Reproduce the whole of the data exactly.

--- EXERCISE MATERIALS ---

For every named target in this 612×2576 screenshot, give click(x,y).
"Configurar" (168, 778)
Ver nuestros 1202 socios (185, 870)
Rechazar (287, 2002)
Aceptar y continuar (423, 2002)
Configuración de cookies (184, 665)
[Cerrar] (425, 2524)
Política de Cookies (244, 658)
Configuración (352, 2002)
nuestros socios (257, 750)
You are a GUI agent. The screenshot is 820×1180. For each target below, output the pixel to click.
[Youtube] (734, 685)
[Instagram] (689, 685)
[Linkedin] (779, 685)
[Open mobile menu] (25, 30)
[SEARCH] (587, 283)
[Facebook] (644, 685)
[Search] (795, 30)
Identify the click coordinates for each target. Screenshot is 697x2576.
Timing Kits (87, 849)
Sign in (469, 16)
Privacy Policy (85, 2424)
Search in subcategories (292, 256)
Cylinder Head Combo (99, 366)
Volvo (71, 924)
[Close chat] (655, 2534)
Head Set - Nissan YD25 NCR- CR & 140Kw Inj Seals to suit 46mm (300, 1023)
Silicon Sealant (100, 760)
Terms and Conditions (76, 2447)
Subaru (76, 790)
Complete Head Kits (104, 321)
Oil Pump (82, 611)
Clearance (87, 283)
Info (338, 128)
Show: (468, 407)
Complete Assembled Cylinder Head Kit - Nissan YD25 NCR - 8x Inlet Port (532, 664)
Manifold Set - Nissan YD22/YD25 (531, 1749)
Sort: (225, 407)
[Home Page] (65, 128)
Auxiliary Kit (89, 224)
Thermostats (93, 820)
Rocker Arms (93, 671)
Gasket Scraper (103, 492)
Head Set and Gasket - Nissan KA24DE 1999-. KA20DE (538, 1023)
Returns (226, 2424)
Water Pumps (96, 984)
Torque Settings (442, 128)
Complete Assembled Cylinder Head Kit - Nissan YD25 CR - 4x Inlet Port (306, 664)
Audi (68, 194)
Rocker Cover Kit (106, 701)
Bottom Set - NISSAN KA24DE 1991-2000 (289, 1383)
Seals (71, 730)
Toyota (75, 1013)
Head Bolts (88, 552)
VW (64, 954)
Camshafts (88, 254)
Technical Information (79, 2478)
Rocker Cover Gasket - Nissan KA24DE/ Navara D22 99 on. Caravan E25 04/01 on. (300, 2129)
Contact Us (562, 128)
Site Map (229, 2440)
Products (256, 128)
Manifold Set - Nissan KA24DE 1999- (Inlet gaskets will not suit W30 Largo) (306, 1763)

---

### EXERCISE RESULT
For every named target in this 612×2576 screenshot, give click(x,y).
"Configurar" (168, 778)
Ver nuestros 1202 socios (185, 870)
Rechazar (287, 2002)
Aceptar y continuar (423, 2002)
Configuración de cookies (184, 665)
[Cerrar] (425, 2524)
Política de Cookies (244, 658)
Configuración (352, 2002)
nuestros socios (257, 750)
You are a GUI agent. The screenshot is 820×1180. For each target below, output the pixel to click.
[Youtube] (734, 685)
[Instagram] (689, 685)
[Linkedin] (779, 685)
[Open mobile menu] (25, 30)
[SEARCH] (587, 283)
[Facebook] (644, 685)
[Search] (795, 30)
Identify the click coordinates for each target. Screenshot is 697x2576.
Timing Kits (87, 849)
Sign in (469, 16)
Privacy Policy (85, 2424)
Search in subcategories (292, 256)
Cylinder Head Combo (99, 366)
Volvo (71, 924)
[Close chat] (655, 2534)
Head Set - Nissan YD25 NCR- CR & 140Kw Inj Seals to suit 46mm (300, 1023)
Silicon Sealant (100, 760)
Terms and Conditions (76, 2447)
Subaru (76, 790)
Complete Head Kits (104, 321)
Oil Pump (82, 611)
Clearance (87, 283)
Info (338, 128)
Show: (468, 407)
Complete Assembled Cylinder Head Kit - Nissan YD25 NCR - 8x Inlet Port (532, 664)
Manifold Set - Nissan YD22/YD25 (531, 1749)
Sort: (225, 407)
[Home Page] (65, 128)
Auxiliary Kit (89, 224)
Thermostats (93, 820)
Rocker Arms (93, 671)
Gasket Scraper (103, 492)
Head Set and Gasket - Nissan KA24DE 1999-. KA20DE (538, 1023)
Returns (226, 2424)
Water Pumps (96, 984)
Torque Settings (442, 128)
Complete Assembled Cylinder Head Kit - Nissan YD25 CR - 4x Inlet Port (306, 664)
Audi (68, 194)
Rocker Cover Kit (106, 701)
Bottom Set - NISSAN KA24DE 1991-2000 (289, 1383)
Seals (71, 730)
Toyota (75, 1013)
Head Bolts (88, 552)
VW (64, 954)
Camshafts (88, 254)
Technical Information (79, 2478)
Rocker Cover Gasket - Nissan KA24DE/ Navara D22 99 on. Caravan E25 04/01 on. (300, 2129)
Contact Us (562, 128)
Site Map (229, 2440)
Products (256, 128)
Manifold Set - Nissan KA24DE 1999- (Inlet gaskets will not suit W30 Largo) (306, 1763)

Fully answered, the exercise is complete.